A queste domande avrebbe potuto tranquillamente rispondere la quarta stagione, come ci si aspettava, se non si fosse persa in mille rivoli tra lotte intestine con simil-Terminator e tanti, troppi sentimentalismi. Presumibilmente l’epilogo della rapina avrà un valore pubblico, come all’inizio della terza stagione aveva avuto il versamento di 140 milioni di euro sopra Madrid, un diversivo per creare il caos necessario ad entrare nella Banca ma anche un modo per accaparrarsi il sostegno popolare. Gli emarginati, gli ultimi della società, gli inetti che sfidano funzionari corrotti minacciandoli di pubblicare segreti di Stato: è stata questa la contrapposizione fondamentale che ha guidato la terza e la quarta stagione e La Casa di Carta 5 dovrà svelare e rendere plausibile il vero progetto finale di questa banda di atipici e moderni Robin Hood che ce l’hanno con la finanza internazionale, con la Banca Centrale Europea e le sue politiche monetarie, che cantano romanticamente Bella Ciao e inneggiano alla resistenza contro il fascismo.

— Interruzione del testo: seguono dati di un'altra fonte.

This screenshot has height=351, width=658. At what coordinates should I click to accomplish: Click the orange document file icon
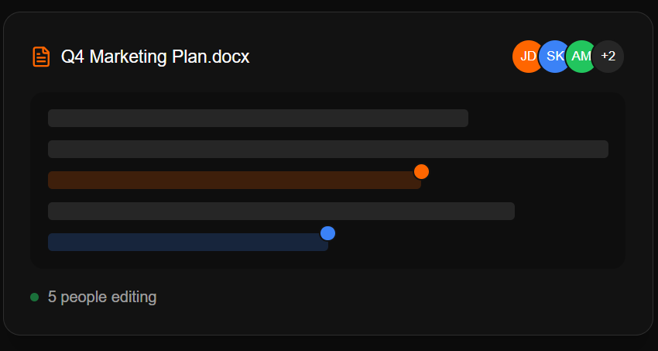coord(41,57)
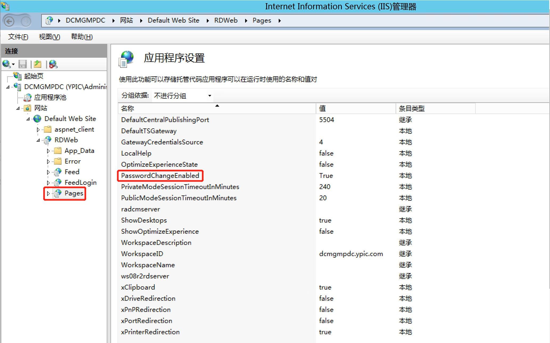Collapse the RDWeb tree node

point(38,140)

Nella terza stagione c’è stato un bel momento di metà televisione in cui il Professore mostrava ai suoi compagni le immagini di persone che in tutto il mondo hanno usato le maschere de La Casa di Carta durante le proteste di piazza come simbolo di una rivendicazione di diritti civili e sociali. Ecco, se è quello lo spirito che anima la banda, il finale della rapina dovrà essere all’altezza di quei valori nobili. E per evitare un nuovo effetto dilatatorio, La Casa di Carta 5 dovrebbe proprio essere l’ultima, la stagione conclusiva. Solo così la serie riuscirà in parte a riscattarsi del pasticcio di scrittura che è stato propinato al pubblico con la quarta e solo così verrà ancora la pena guardarla.